Specie europea piuttosto polimorfa, presente in tutte le regioni d'Italia con
tre sottospecie. La distribuzione regionale si estende su tutte le aree
montuose del Friuli. Cresce in boschi montani (soprattutto faggete ed
abetine) e subalpini, come nei cespuglieti a rododendro delle Alpi, con
optimum nelle fasce montana e subalpina. È frequentemente coltivata a
scopo ornamentale lungo le vie, soprattutto nei centri montani. I frutti
possono essere impiegati nella preparazione di gelatine, marmellate e salse,
ma possono essere tossici se consumati crudi; i semi infatti contengono
amigdalina (derivato cianidrico). Un colorante nero è ottenuto dai rami
giovani. Il legno è pregiato, duro, compatto ed elastico, e trova impiego per
lavori di ebanisteria, costruzione di slitte, tornitura, intaglio; è anche
impiegato per strumenti musicali (flauti) e nell'industria del mobile. Come
combustibile dà buona legna da ardere.
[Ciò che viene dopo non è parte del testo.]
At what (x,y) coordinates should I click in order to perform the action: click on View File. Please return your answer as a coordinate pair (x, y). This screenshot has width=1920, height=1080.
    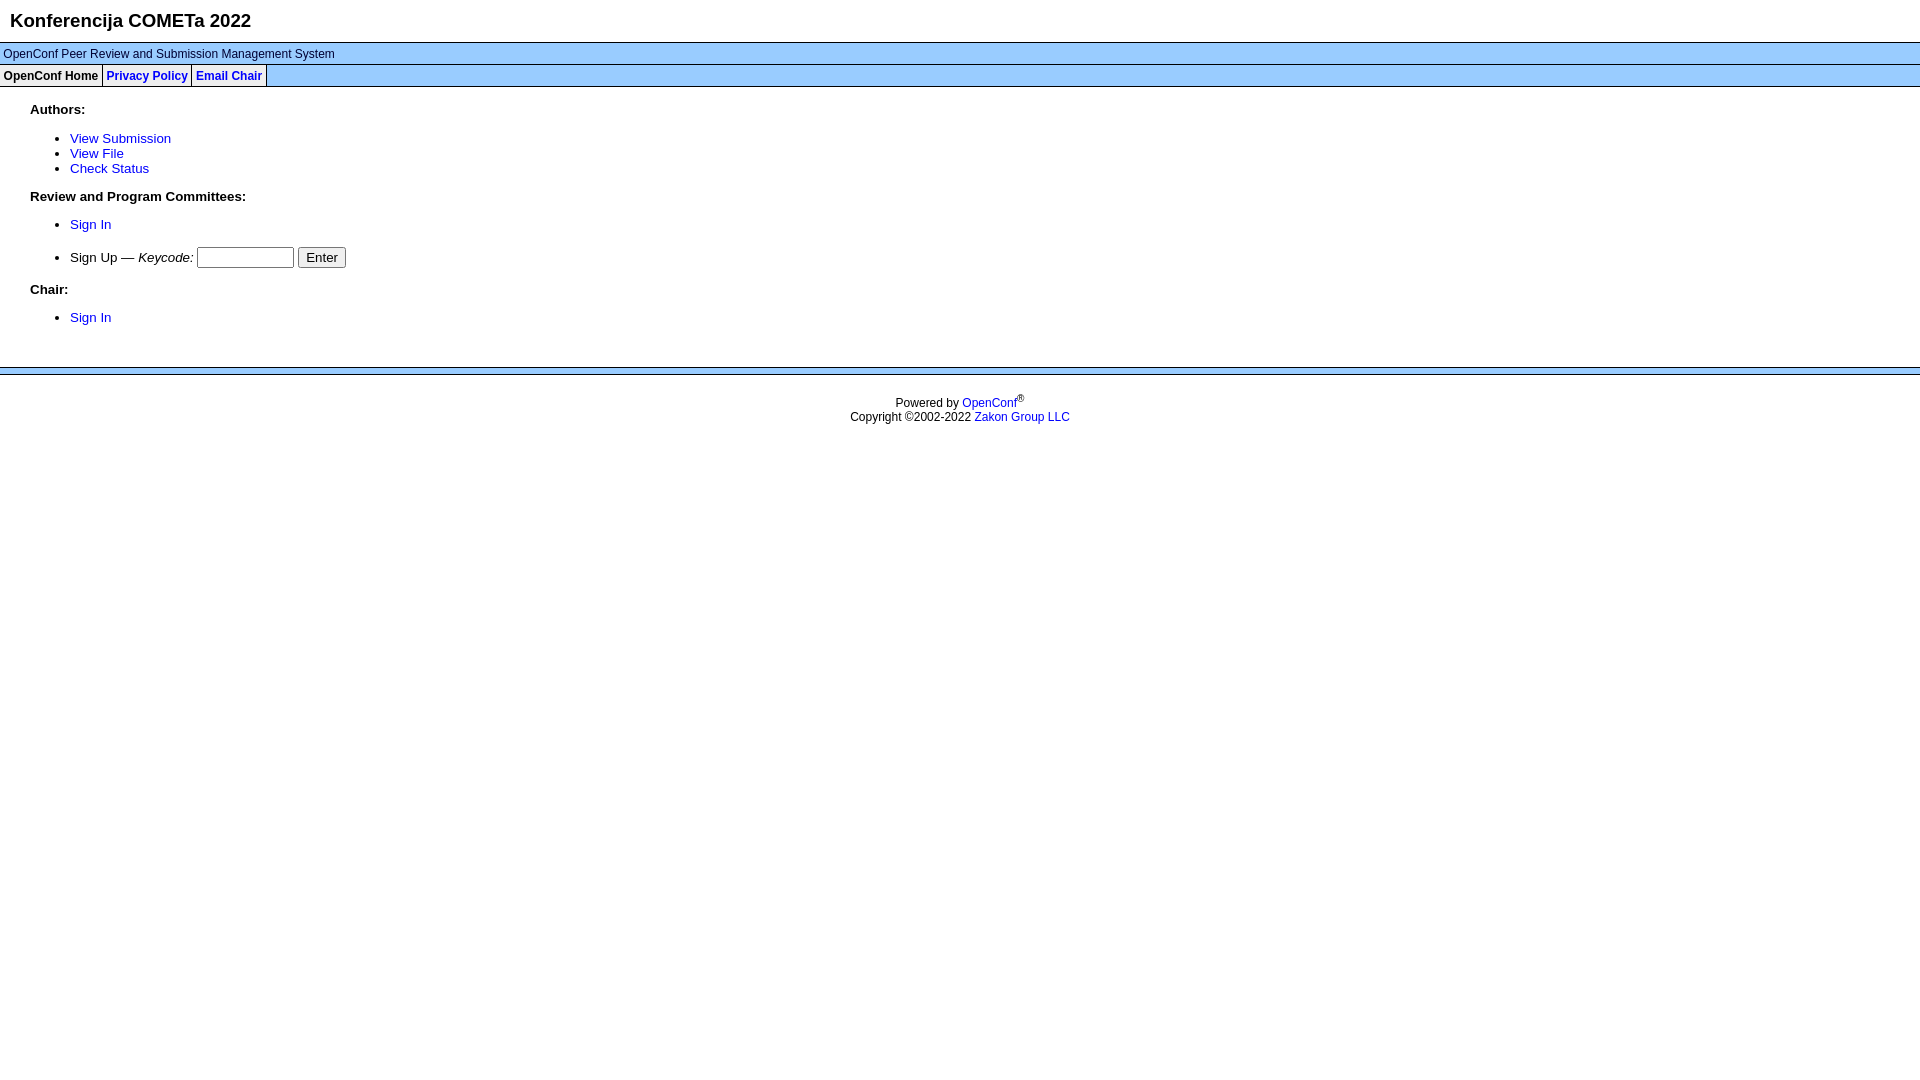
    Looking at the image, I should click on (97, 154).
Il nome generico, già in uso presso
i Romani, potrebbe derivare da due termini celtici che significano 'aspro' e
'mela'; il nome specifico in latino ha lo stesso significato di quello italiano
('degli uccellatori'); essendo i frutti appetiti dalla piccola avifauna
migratoria, vengono utilizzati negli appostamenti fissi per l'uccellagione.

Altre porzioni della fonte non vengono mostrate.